Dataset entries:
*****

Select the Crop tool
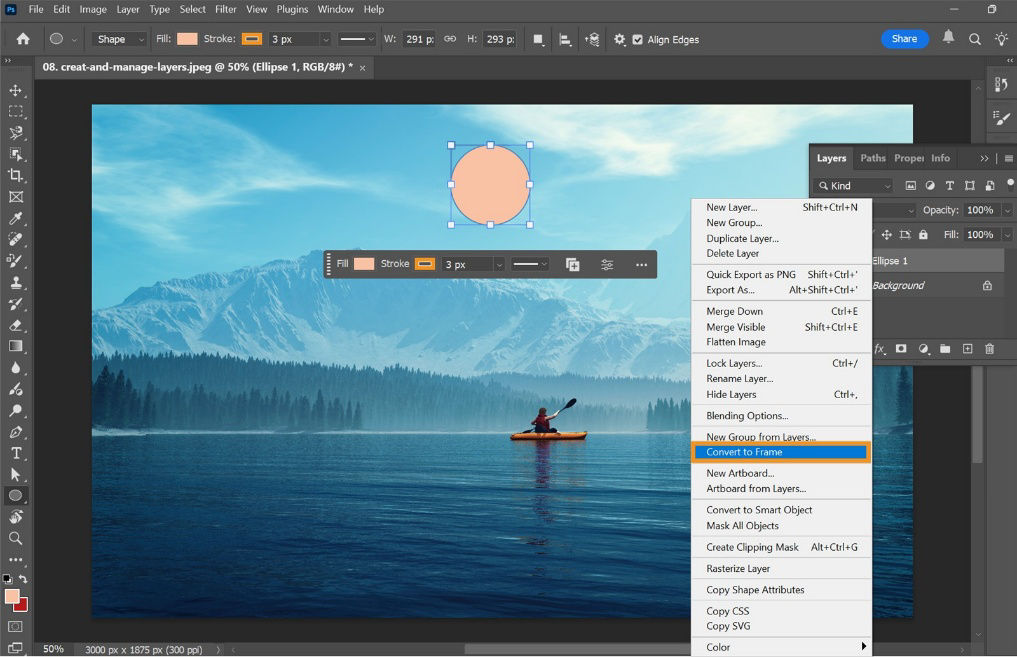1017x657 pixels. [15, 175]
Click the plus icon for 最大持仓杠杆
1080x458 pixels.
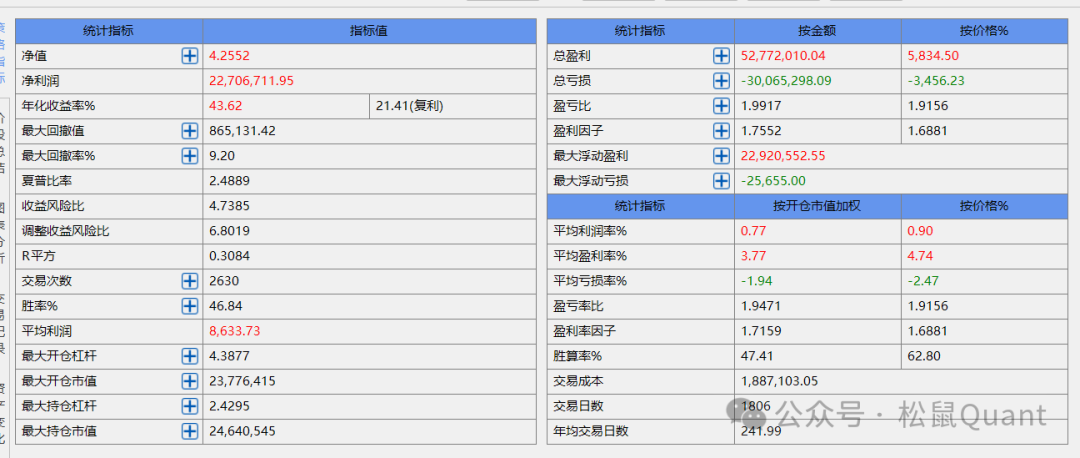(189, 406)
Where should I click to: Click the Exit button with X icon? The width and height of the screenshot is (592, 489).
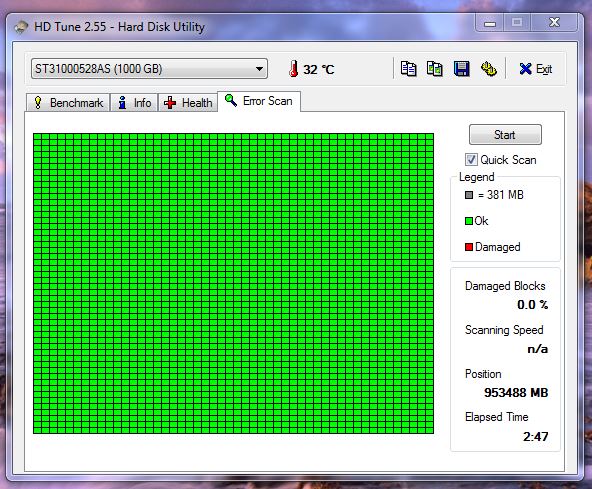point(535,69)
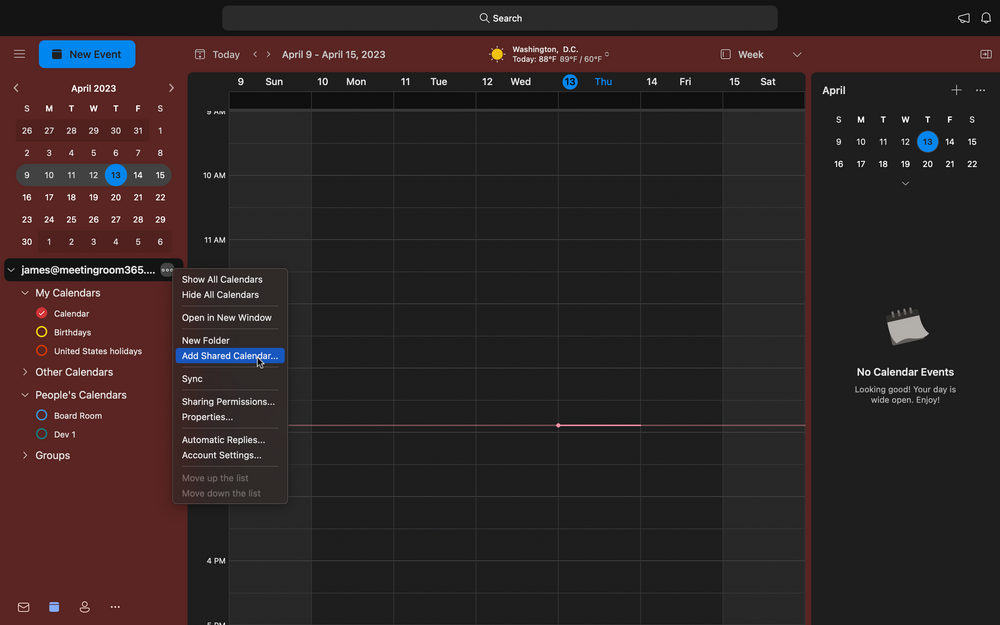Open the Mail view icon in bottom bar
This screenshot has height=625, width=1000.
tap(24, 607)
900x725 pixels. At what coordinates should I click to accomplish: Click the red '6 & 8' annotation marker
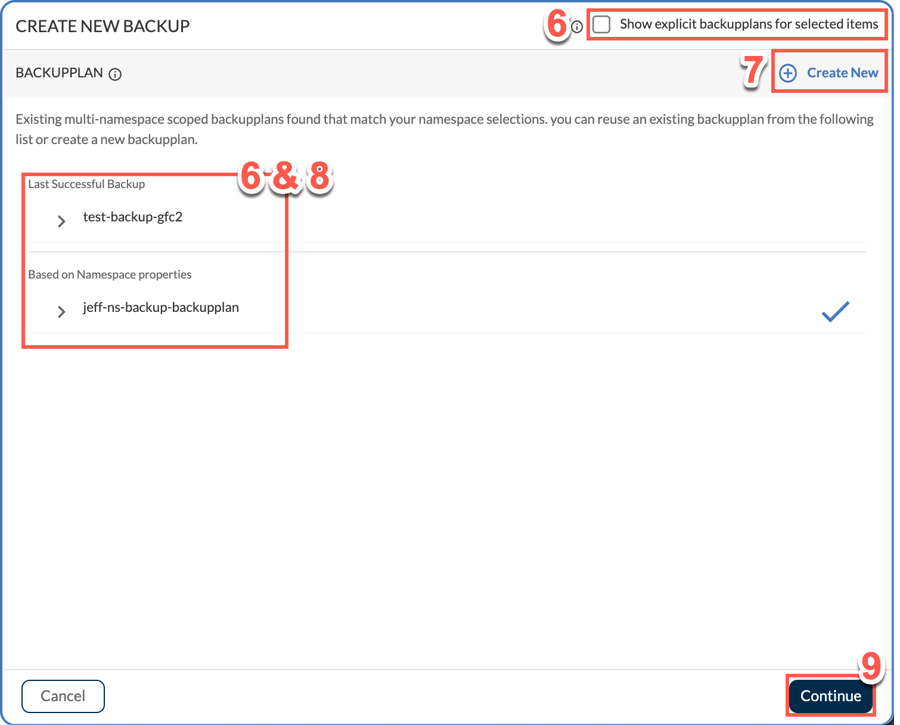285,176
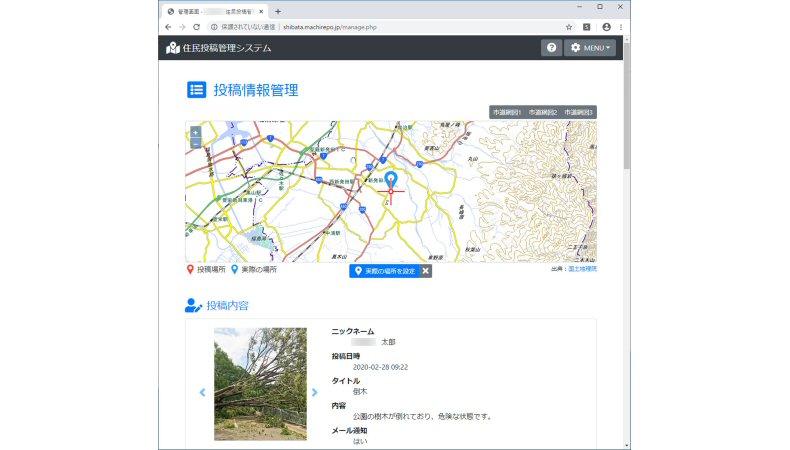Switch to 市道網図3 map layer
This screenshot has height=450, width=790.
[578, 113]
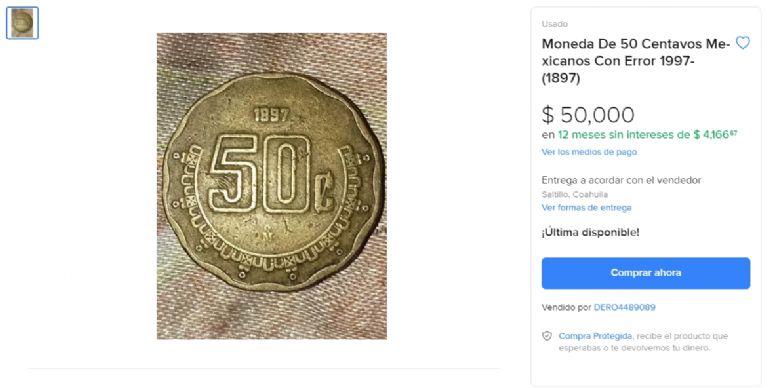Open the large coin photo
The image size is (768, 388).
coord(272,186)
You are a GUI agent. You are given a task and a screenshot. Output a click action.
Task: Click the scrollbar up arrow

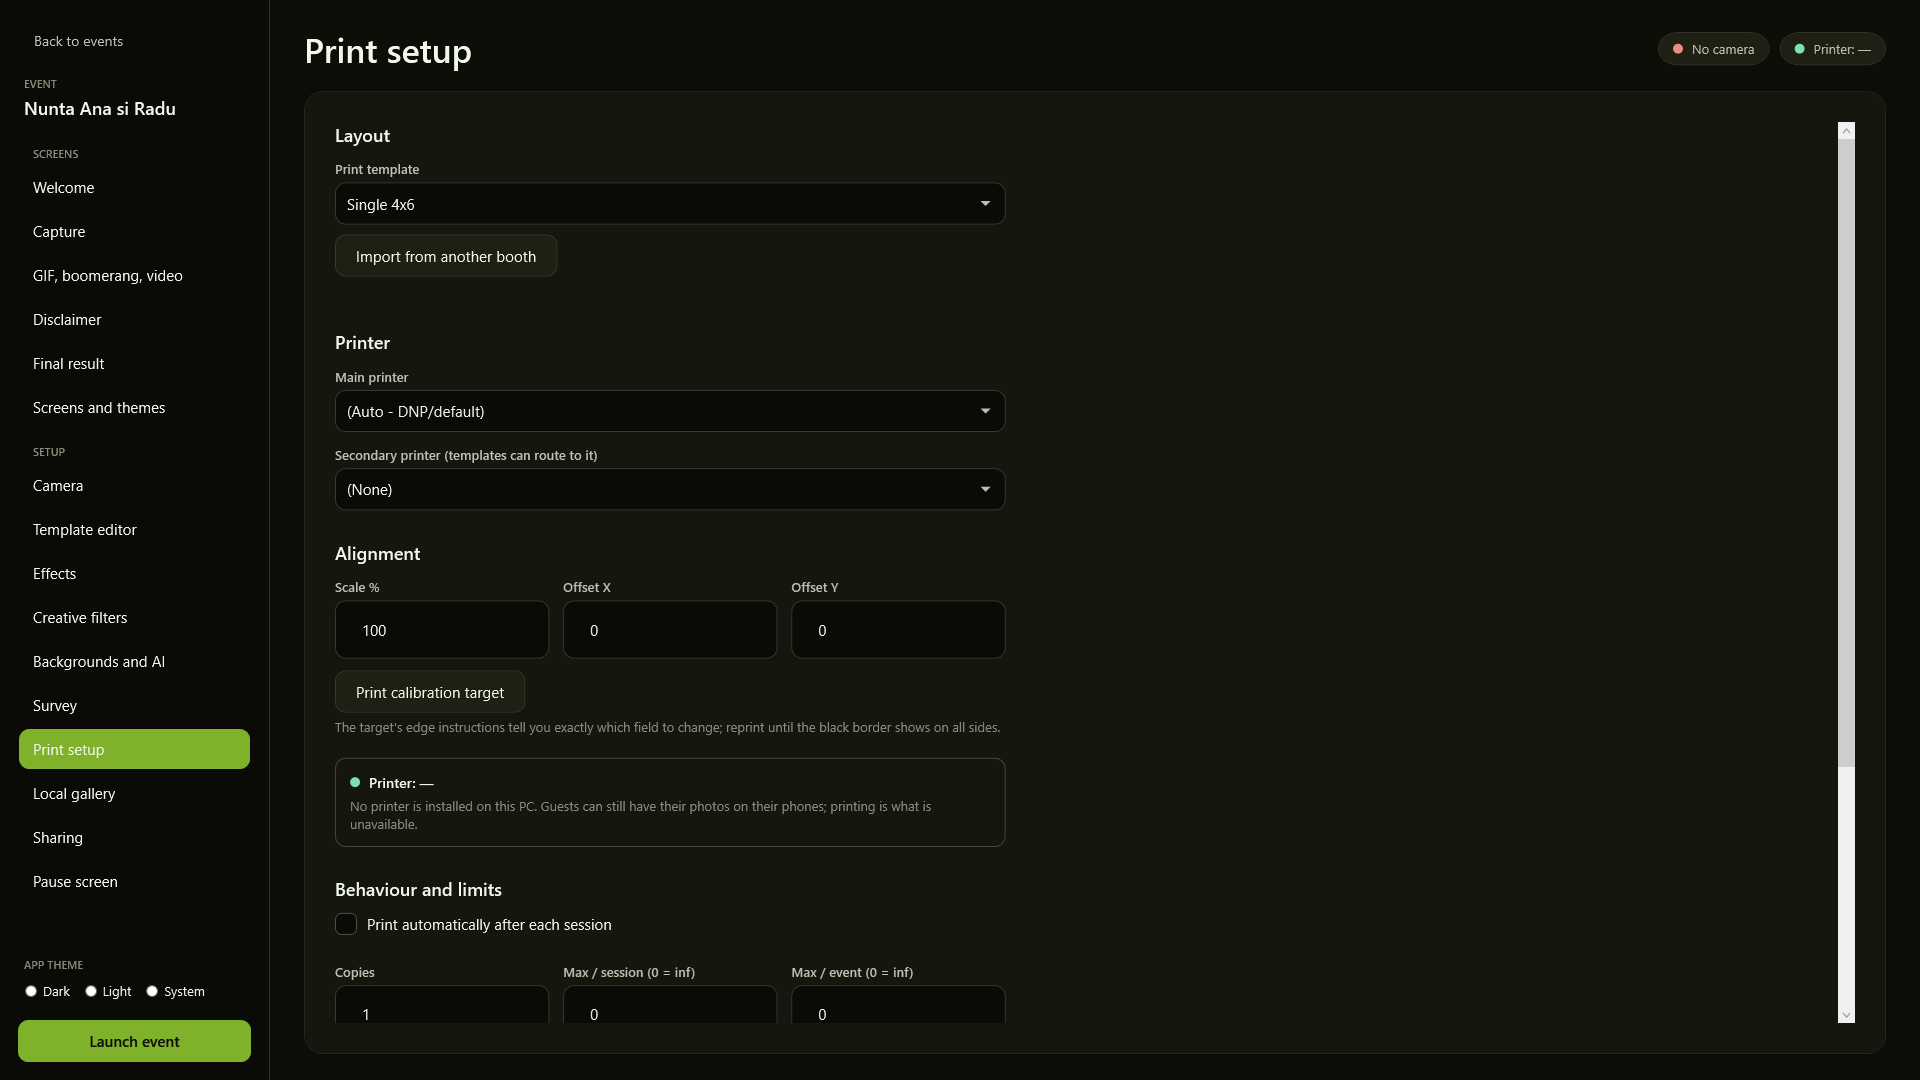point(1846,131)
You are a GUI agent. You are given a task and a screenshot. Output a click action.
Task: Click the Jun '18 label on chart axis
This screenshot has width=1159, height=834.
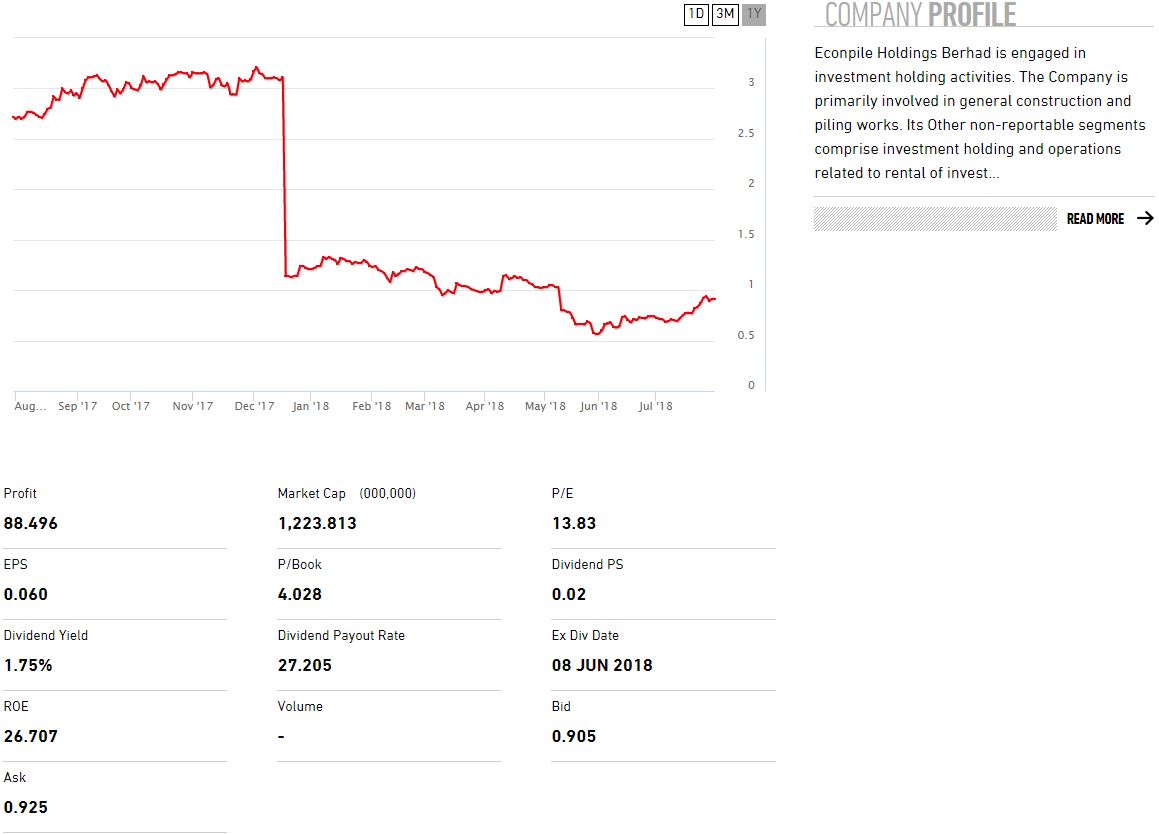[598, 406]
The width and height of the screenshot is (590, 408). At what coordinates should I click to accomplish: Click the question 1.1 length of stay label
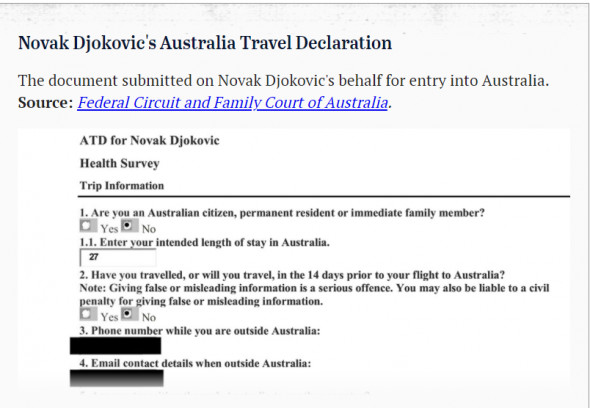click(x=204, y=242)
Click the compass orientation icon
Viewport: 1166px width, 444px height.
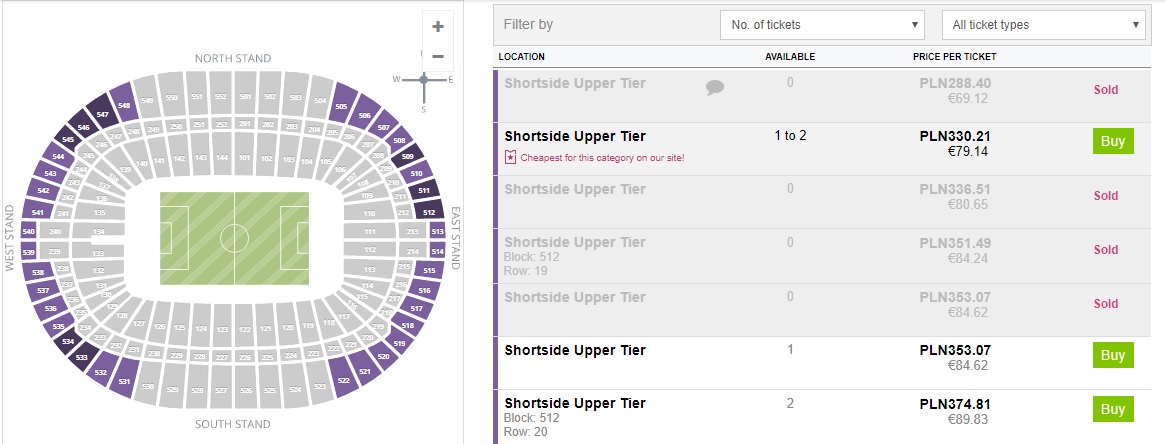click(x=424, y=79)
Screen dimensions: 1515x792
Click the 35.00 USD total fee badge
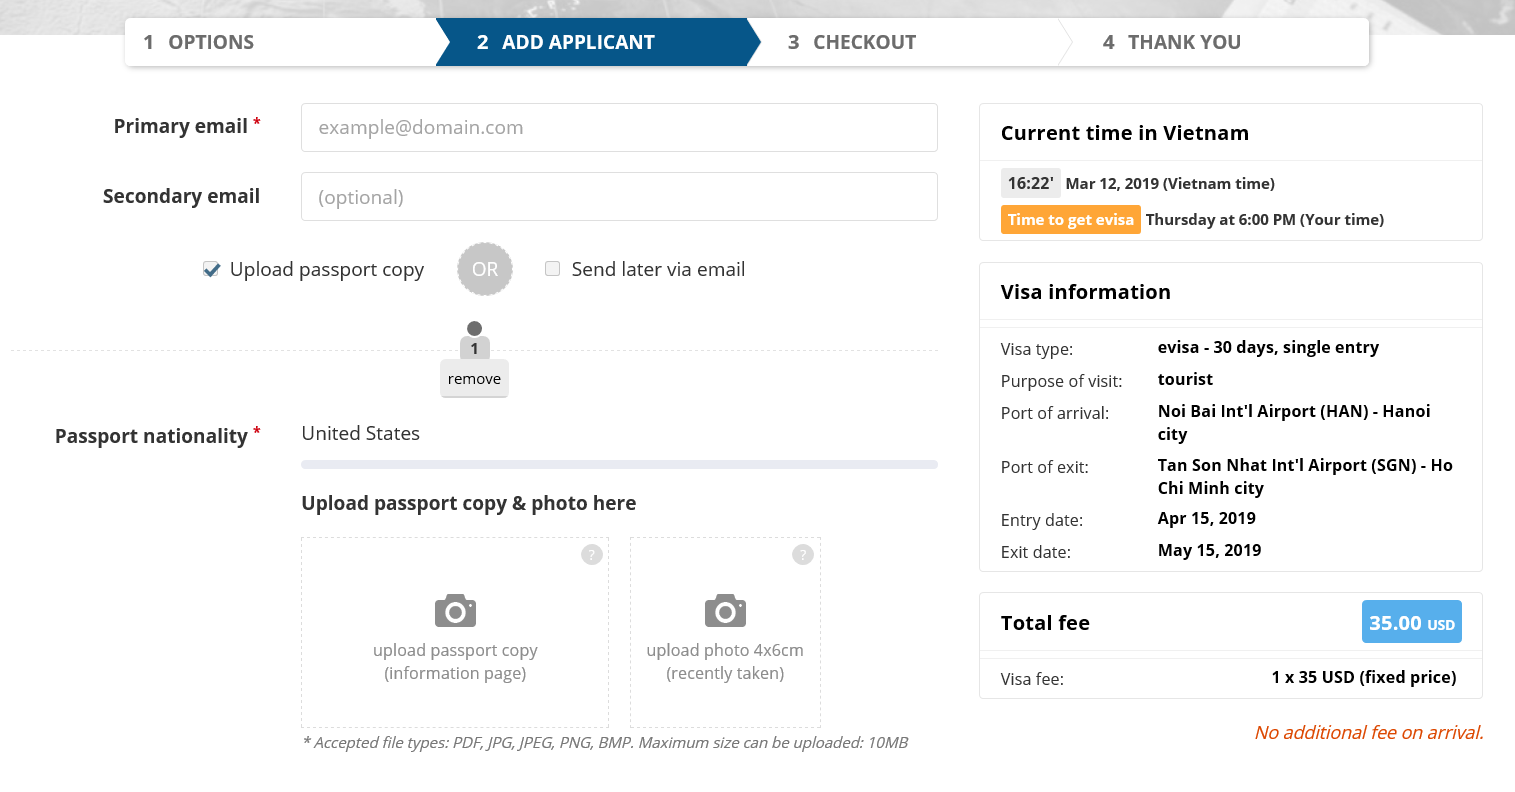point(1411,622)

*****

TASK ITEM:
Retype the records above exactly, leaving every picture out of your copy.

THE COMPLETED TASK:
Select the Crop tool
1017x657 pixels. [15, 175]
Click the plus icon for 最大持仓杠杆
1080x458 pixels.
(189, 406)
Where should I click to: Click the Exit button with X icon? The width and height of the screenshot is (592, 489).
point(535,69)
Open the Mail view icon in bottom bar
This screenshot has height=625, width=1000.
tap(24, 607)
900x725 pixels. At what coordinates should I click to accomplish: Click the red '6 & 8' annotation marker
285,176
Switch to 市道網図3 map layer
This screenshot has height=450, width=790.
[578, 113]
Open the large coin photo
The image size is (768, 388).
coord(272,186)
You are a GUI agent. You are given a task and a screenshot. Output a click action.
Task: Click the scrollbar up arrow

point(1846,131)
You are a GUI agent. You are given a task and a screenshot. Output a click action.
Task: Click the Jun '18 label on chart axis
This screenshot has width=1159, height=834.
[598, 406]
The width and height of the screenshot is (590, 408). At what coordinates should I click to accomplish: Click the question 1.1 length of stay label
click(x=204, y=242)
Click the compass orientation icon
Viewport: 1166px width, 444px height.
click(x=424, y=79)
Screen dimensions: 1515x792
Click the 35.00 USD total fee badge
point(1411,622)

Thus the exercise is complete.